→ Aufgabe: Schreibe den Text über St. Pauli ab den Worten „Hamburg. Also, René“ erneut auf und höre nach „Mythos zu dokumentieren.“ auf. Ändere dabei „Ochsenzoll“ in „Eppendorf“.

→ Lesetext:
• • • • •

Wie viel urtümlicher Kiez steckt vor dem Reeperbahn-Festival noch in St. Pauli? Das Quartier wird zur Partyzone - Alteingesessene trauern.

Hamburg. Also, René Durand habe ja gar nicht begriffen, dass er sich in Ochsenzoll befand, wohin seine Tochter Yvonne ihn wegen fortschreitender Demenz entsorgt hatte, erzählt St.-Pauli-Biograf Günter Zint, 71, der den einstigen Salambo-Impresario daraufhin kurz entschlossen zu sich nach Hause aufs Land in Estorf holte. Auch um einen Film über das außergewöhnliche Leben des heute 85-Jährigen zu drehen, ein weiteres Zeitzeugnis zu schaffen und damit so ganz nebenbei die vorerst endgültige Verwandlung eines eben noch pulsierenden Rotlichtviertels zum reinen Mythos zu dokumentieren.

"Diese Entwicklung ist nun mal so und wohl auch nicht mehr aufzuhalten", sagt Zint. So wie Durands Alzheimer-Erkrankung. Doch wenn es sich um ferne Erinnerungen handele, habe René immer wieder einige lichte Momente zu bieten: "Wir drehen jedenfalls an einem Freitagabend vor dem Dollhouse, das vorher ja 30 Jahre lang sein Salambo gewesen war, und René blickt die überfüllte Große Freiheit runter und sagt plötzlich: 'Mir haben sie damals die Portiers verboten und den Laden wegen Förderung der Prostitution dichtgemacht.' 'Bist du heute darüber nicht sauer?', frage ich, und René meint: 'Nein, mir geht es doch gut, aber die Stadt hat sich damit geschadet!'"

• • • • •

→ Auszug aus Daten:
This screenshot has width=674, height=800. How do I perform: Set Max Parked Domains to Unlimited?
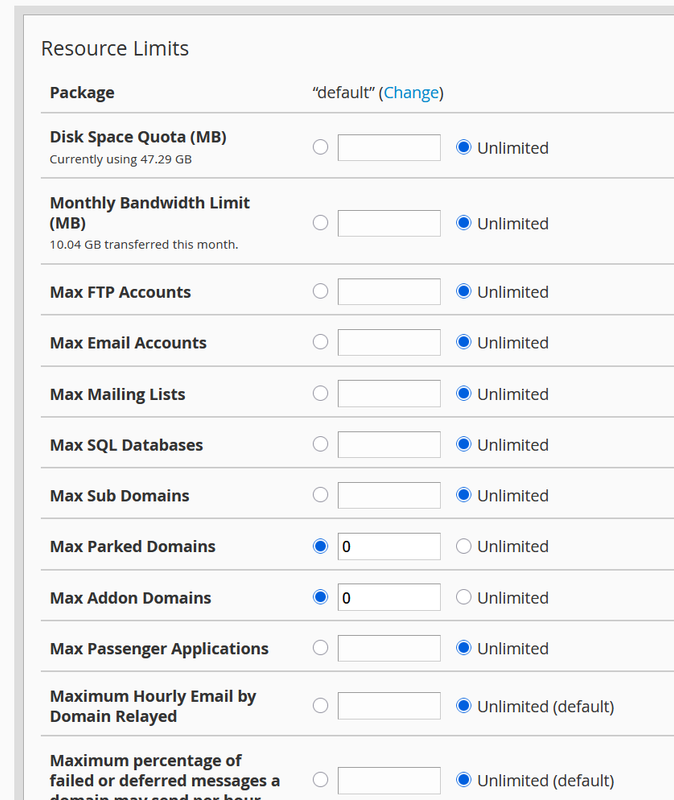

• • • • •

→ Lösung:
Hamburg. Also, René Durand habe ja gar nicht begriffen, dass er sich in Eppendorf befand, wohin seine Tochter Yvonne ihn wegen fortschreitender Demenz entsorgt hatte, erzählt St.-Pauli-Biograf Günter Zint, 71, der den einstigen Salambo-Impresario daraufhin kurz entschlossen zu sich nach Hause aufs Land in Estorf holte. Auch um einen Film über das außergewöhnliche Leben des heute 85-Jährigen zu drehen, ein weiteres Zeitzeugnis zu schaffen und damit so ganz nebenbei die vorerst endgültige Verwandlung eines eben noch pulsierenden Rotlichtviertels zum reinen Mythos zu dokumentieren.